当時お互い二十代、娘が二歳の時の話。
俺は給料良かったんで嫁は専業だった。
ある日比較的近距離の義母から、
「子供の一番可愛い時なんだから、もう少し仕事セーブさせてあげられないの?子供が可哀想だよ」と、
内々に俺に相談があった。
全く意味不明だったが、動揺を隠してそれとなく聞いてみると、
嫁の馬鹿、ほぼ毎日子供を義母に預けていたことが発覚。
バイト始めたから、という理由だった。
ただ、この時点では外出の理由が浮気だとは思ってなくて、友達と遊んでるだけだと思ってた。

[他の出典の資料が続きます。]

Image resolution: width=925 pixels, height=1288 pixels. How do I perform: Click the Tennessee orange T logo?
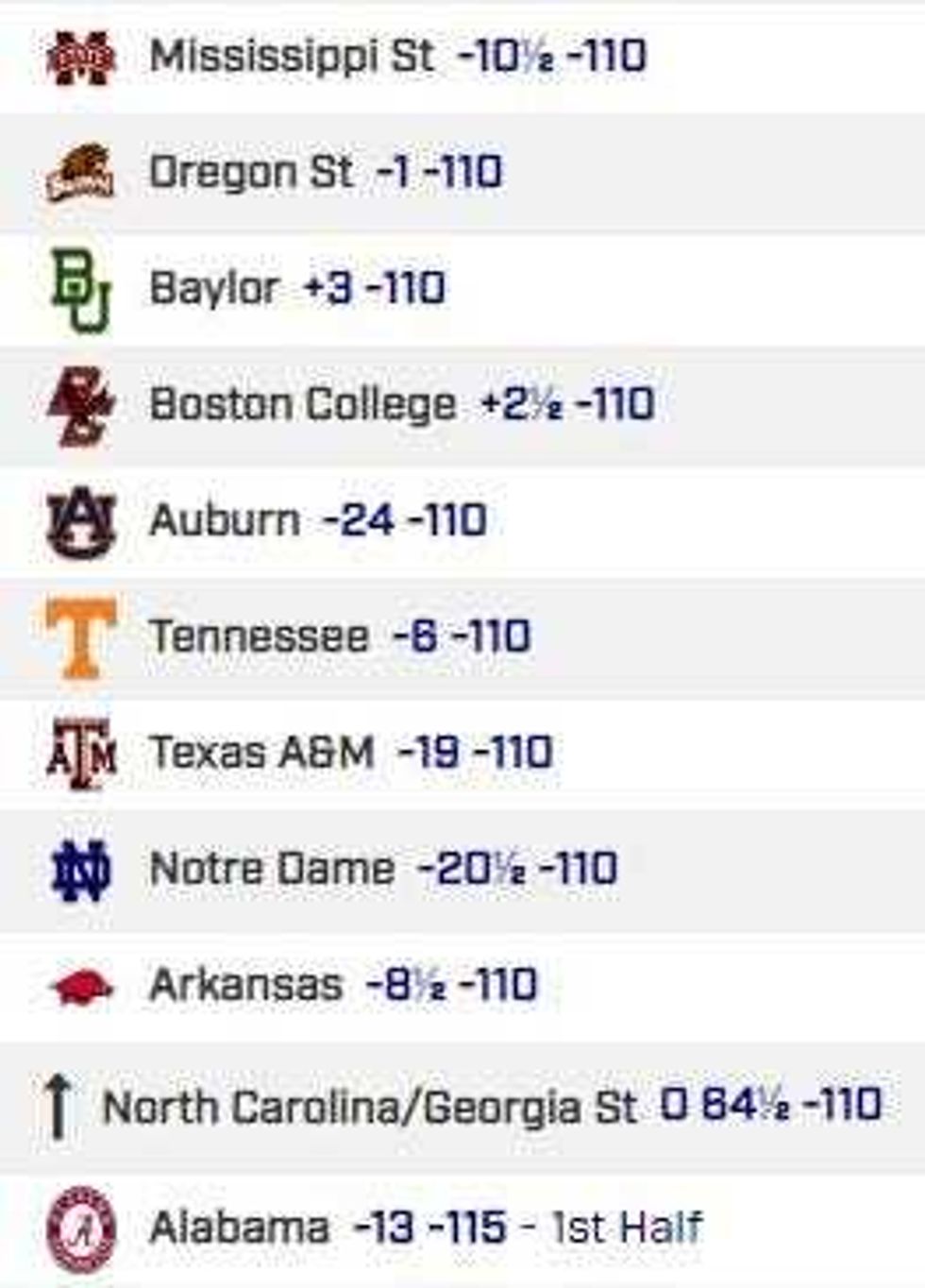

彼女、まだまだ若かったし、周りの友達は独身ばっかりだったからね。
親には言いづらいから仕事を理由にしてるんだなと。
だから彼女には正面から
「子供も可哀想だしお母さんだって大変なんだから、外出はもっとセーブしろ」と注意したんだ。
そしたら嫁、「ごめんね、そうだよね、ちょっとセーブするね」
とテヘッ、みたいに舌を出して反省した素振りをしてた。
それから義母に預けることはピタッと無くなった。
俺、心の何処かで母親とはいえ、まだまだ若いのに子育てに四六時中従事させていることに少しだけ罪悪感感じてたんだ。
本当はもっと遊びたい年齢なのに、家に閉じ込めるみたいな。
だから早く仕事が終わった時は俺が率先して家事をしてたし、休みの日は自由に外出させてたんだ。
だけど、子供と二人きりのある時、娘にボソッと言われたんだ。
「ママ、お友達に虐められてる」って。